Alcune tipologie degli impianti di cogenerazione
Nella sua forma più semplice un impianto di produzione combinata comprende almeno un motore primo (turbina a vapore, turbina a gas, oppure motore a combustione interna), e un generatore elettrico. Nel caso, ad esempio, di una turbina a vapore, un combustibile primario, bruciando in una caldaia, cede energia termica all’acqua, trasformandola in vapore. Una parte di tale energia è trasferita dal vapore al motore primo che, trascinando l’alternatore, la trasforma in energia elettrica. Un’altra parte è invece utilizzata direttamente come energia termica, e può essere destinata, come già visto, a vari impieghi civili o industriali. Infine, la parte rimanente, nella forma di calore residuo non più utilizzabile, è dispersa nell’ambiente.
Il prelievo di energia termica utile dal fluido di processo può avvenire in vari modi.
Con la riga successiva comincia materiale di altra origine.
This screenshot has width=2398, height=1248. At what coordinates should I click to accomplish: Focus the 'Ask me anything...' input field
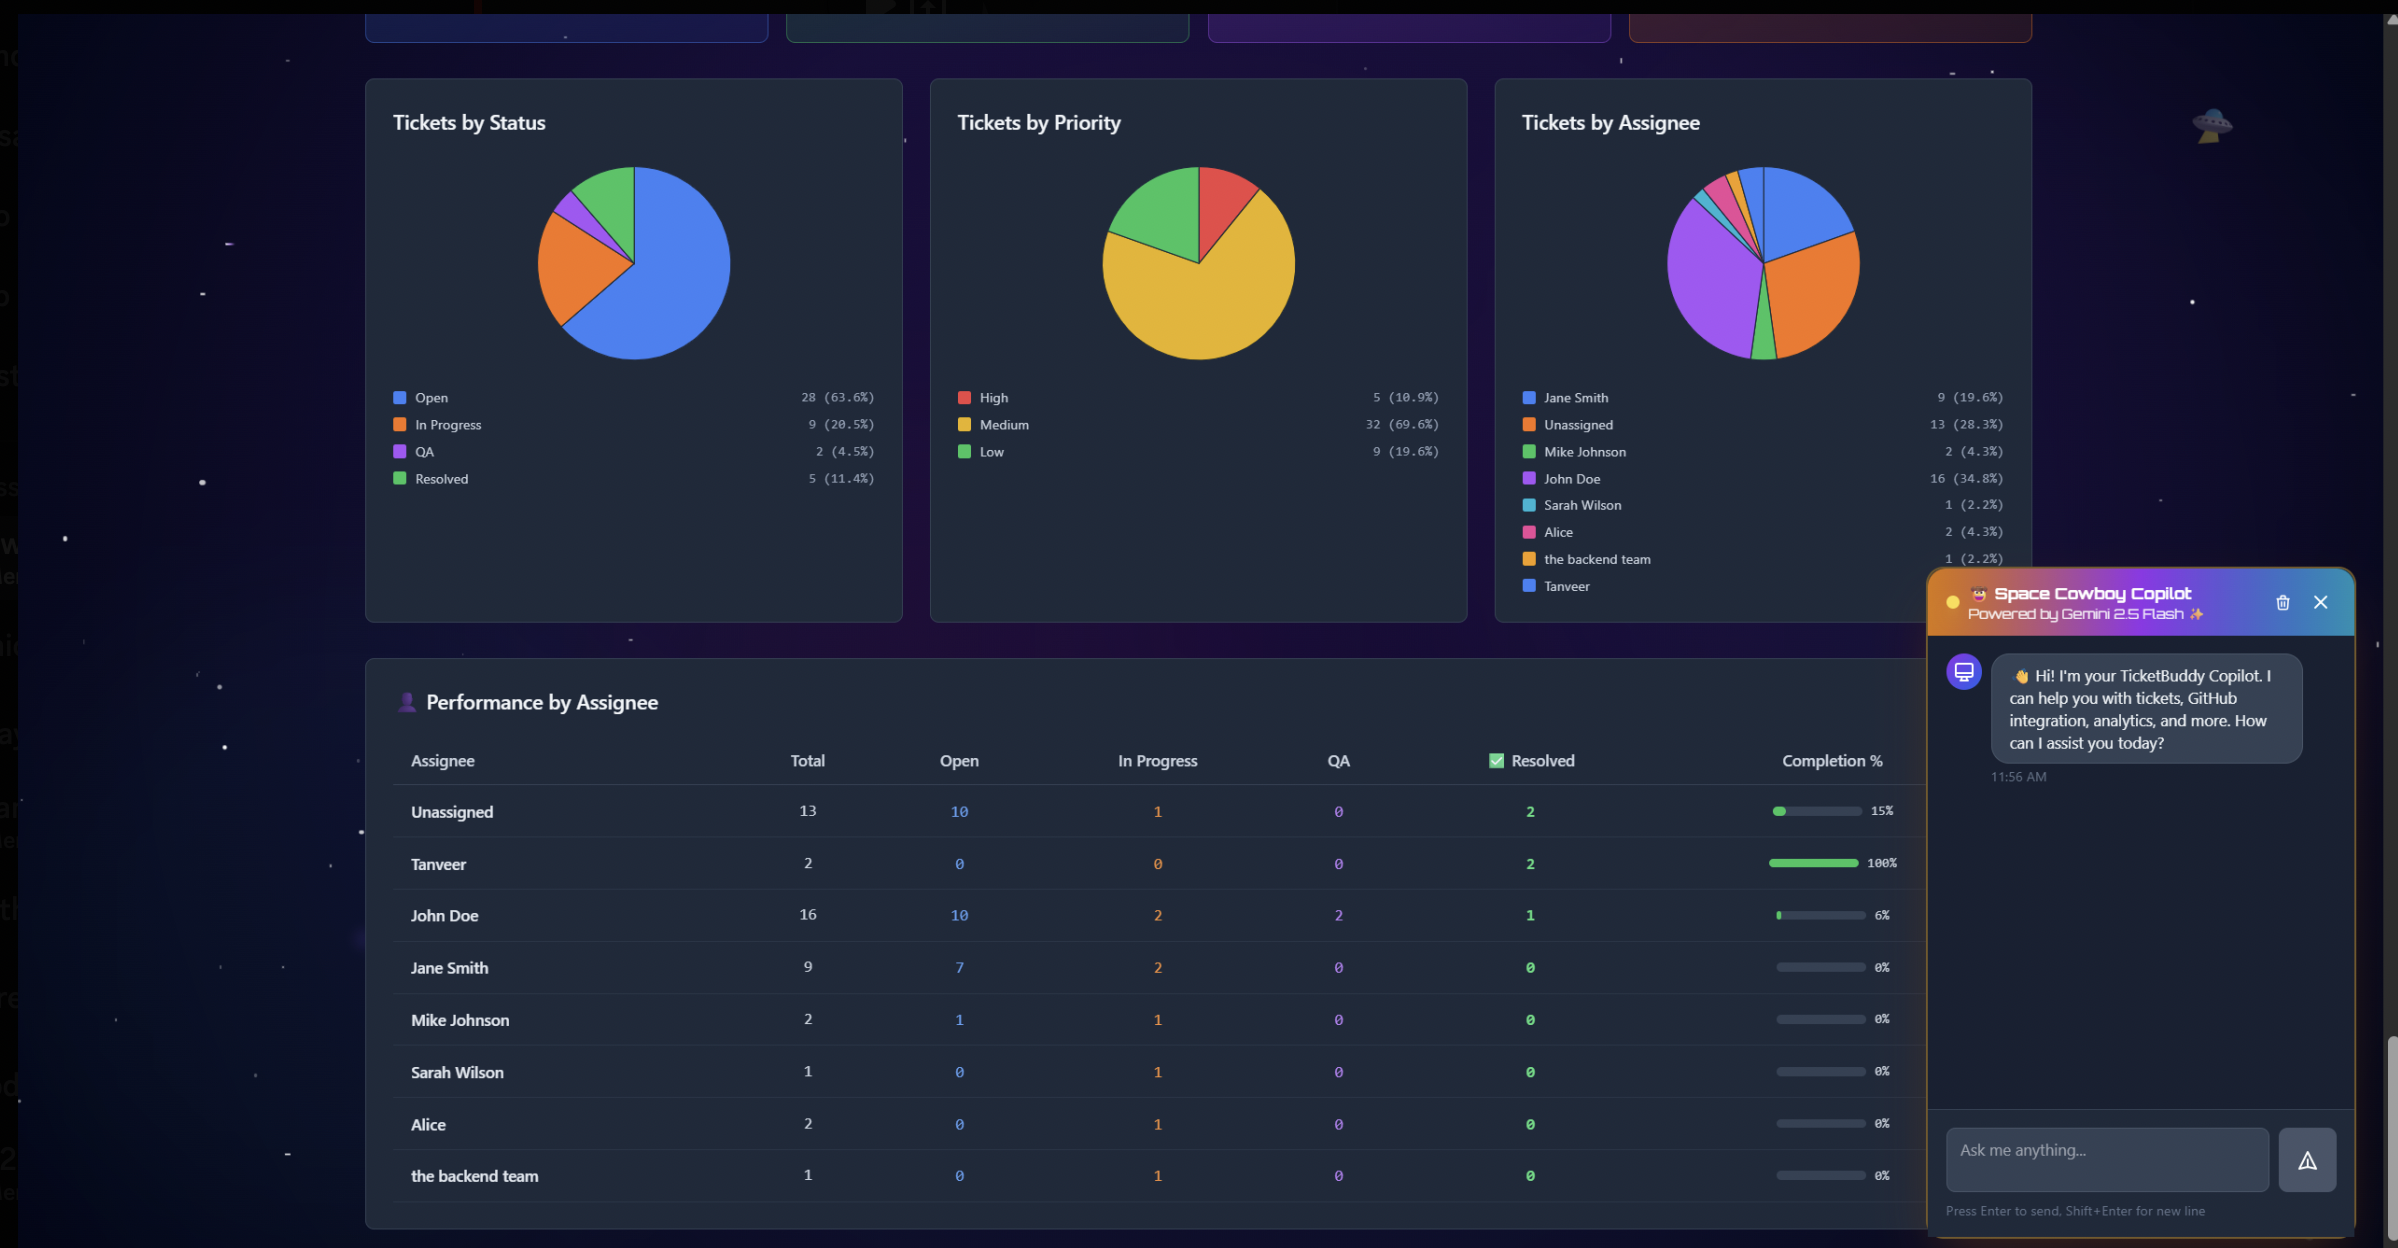(2106, 1159)
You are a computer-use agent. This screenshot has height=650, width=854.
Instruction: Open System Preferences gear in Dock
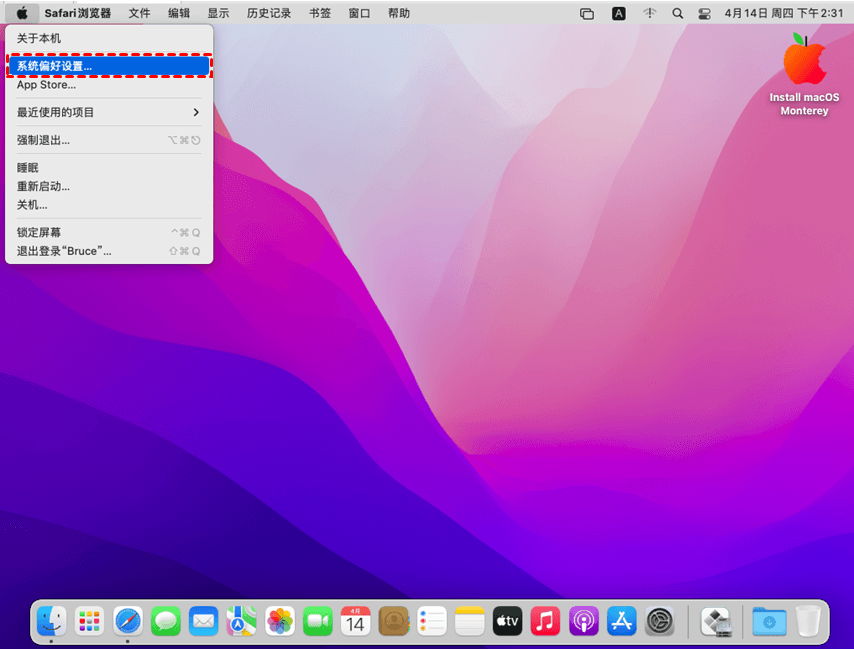(659, 621)
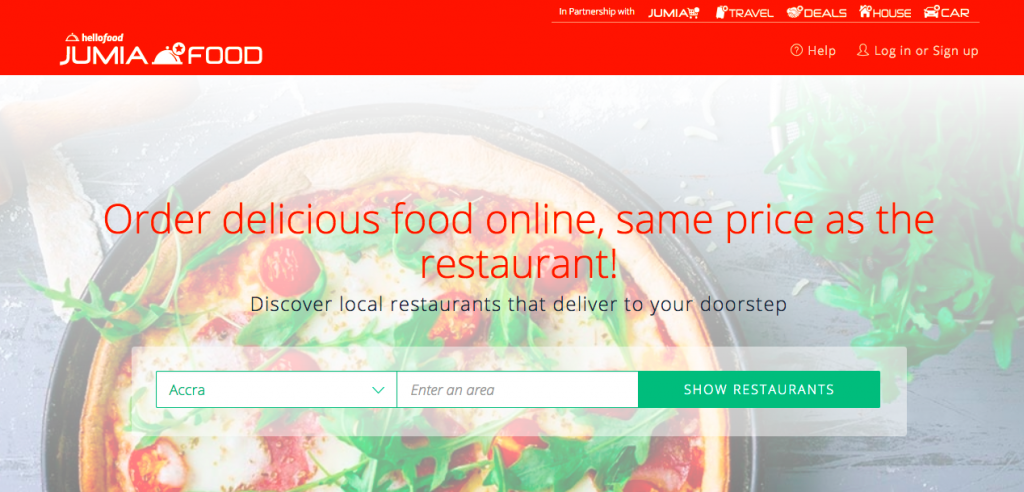Open the Deals partner link text
Image resolution: width=1024 pixels, height=492 pixels.
[825, 13]
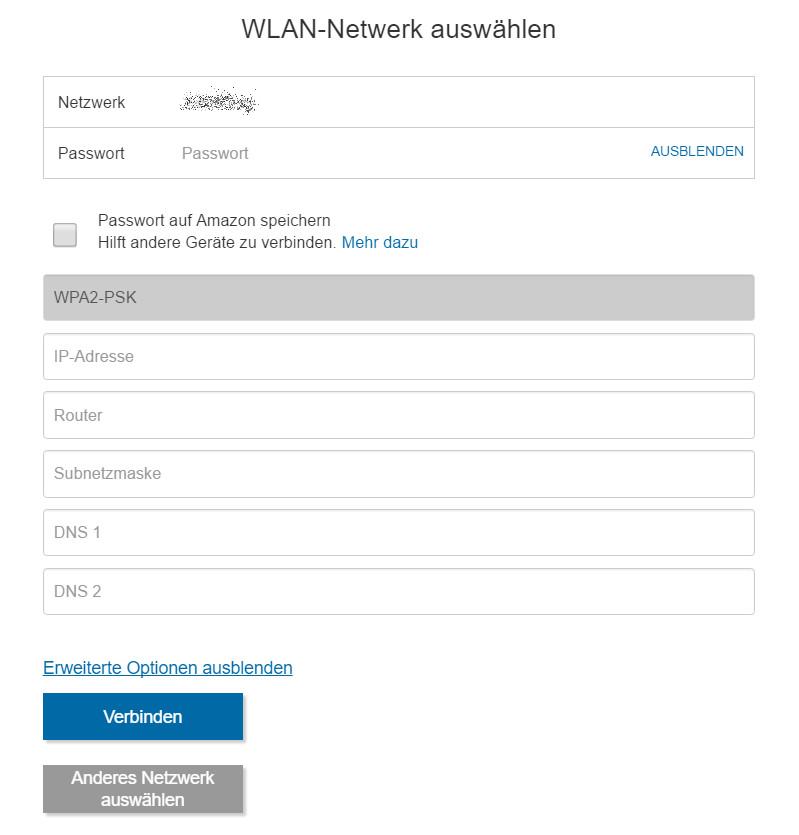Screen dimensions: 799x835
Task: Enable saving password to Amazon checkbox
Action: (x=65, y=234)
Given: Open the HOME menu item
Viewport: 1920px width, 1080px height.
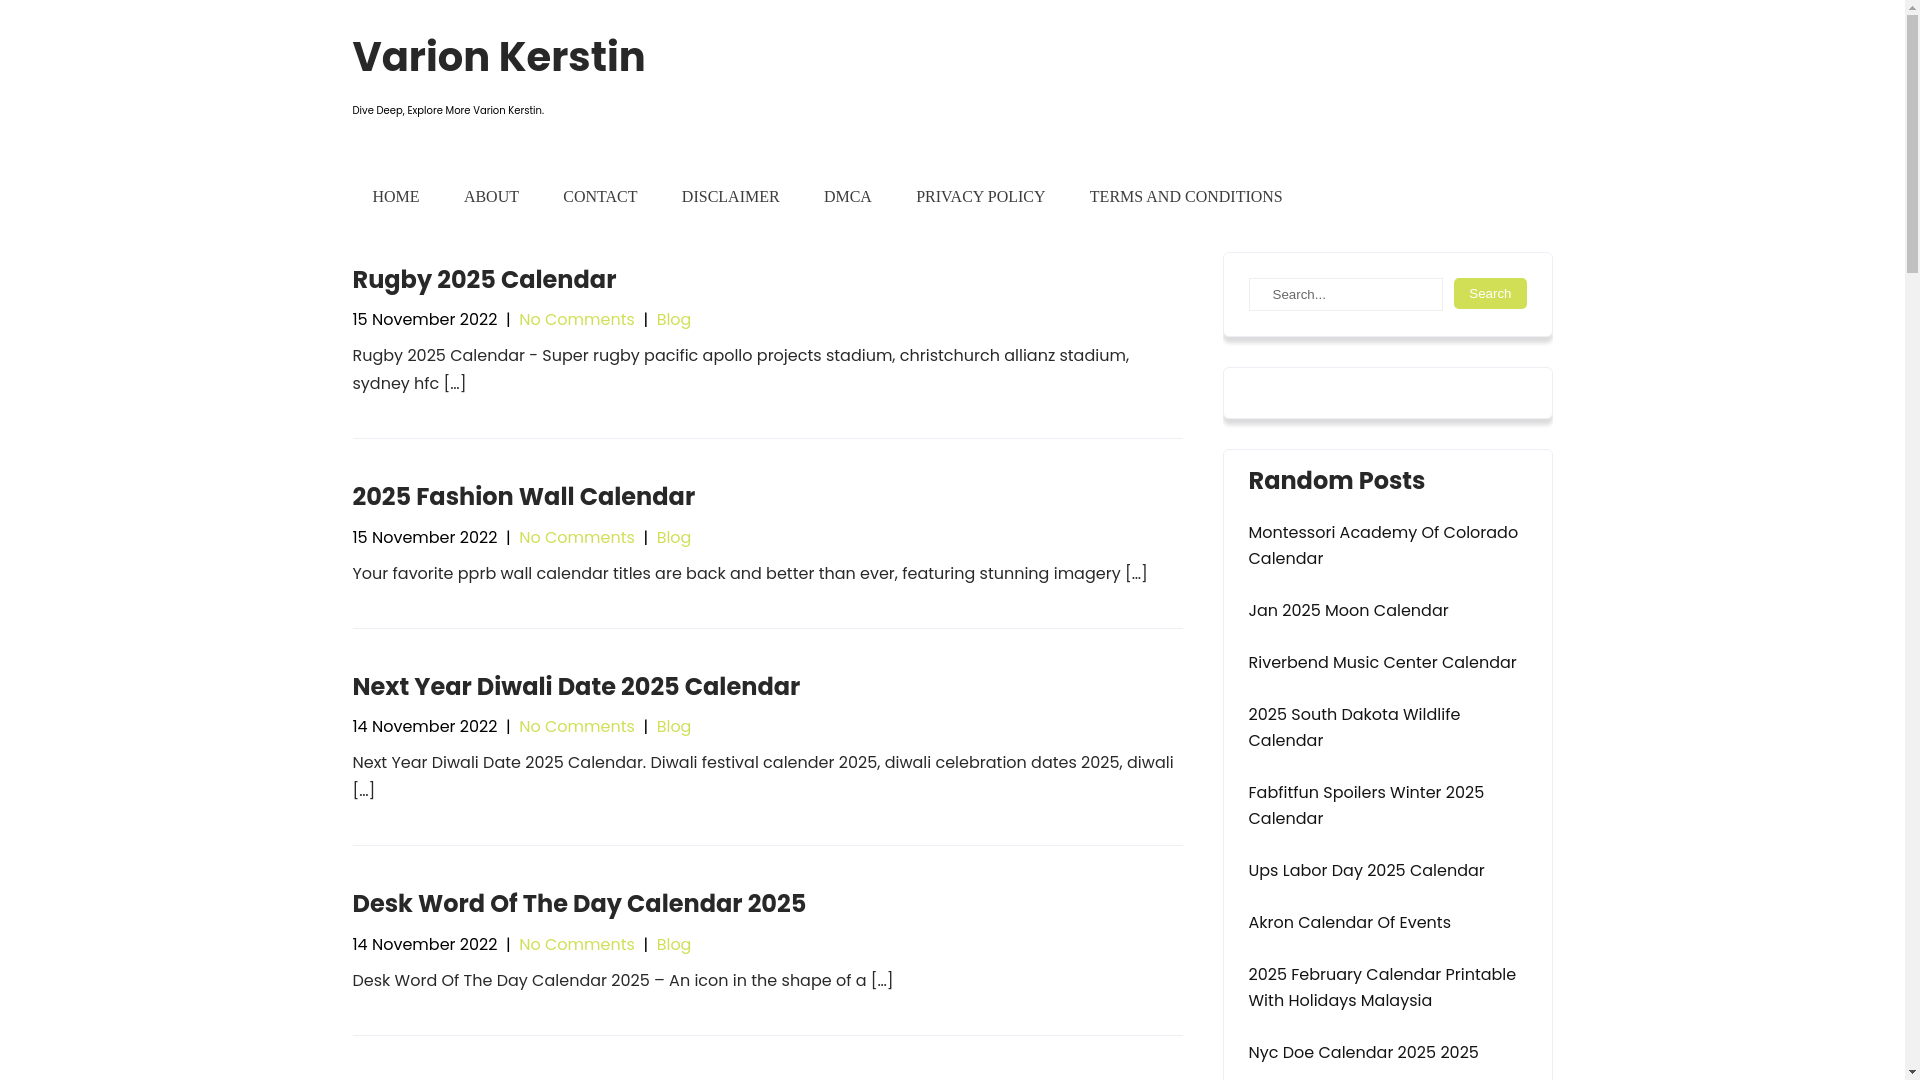Looking at the screenshot, I should [x=395, y=197].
Nel caso di impianti con turbine:
- a gas o con motori a combustione interna, si impiega solitamente uno scambiatore che recupera il calore dai fumi esausti prima di scaricarli nell’atmosfera;
- a vapore, le soluzioni più diffuse per il prelievo di calore sono le seguenti:
a) turbine a contropressione: subito dopo l’espansione in turbina il vapore è inviato all’utilizzatore termico, al quale cede parte dell’energia (entalpia) che ancora possiede. Il funzionamento può essere in ciclo chiuso, con ritorno alla caldaia del vapore condensato dall’utilizzatore, o in ciclo aperto.
b) turbine a condensazione con spillamento: il calore è prelevato estraendo una certa portata di vapore (spillamento) in un punto opportuno del ciclo termodinamico per inviarla all’utenza termica. La portata rimanente, dopo l’espansione in turbina, è condensata e il calore di condensazione è di norma dissipato.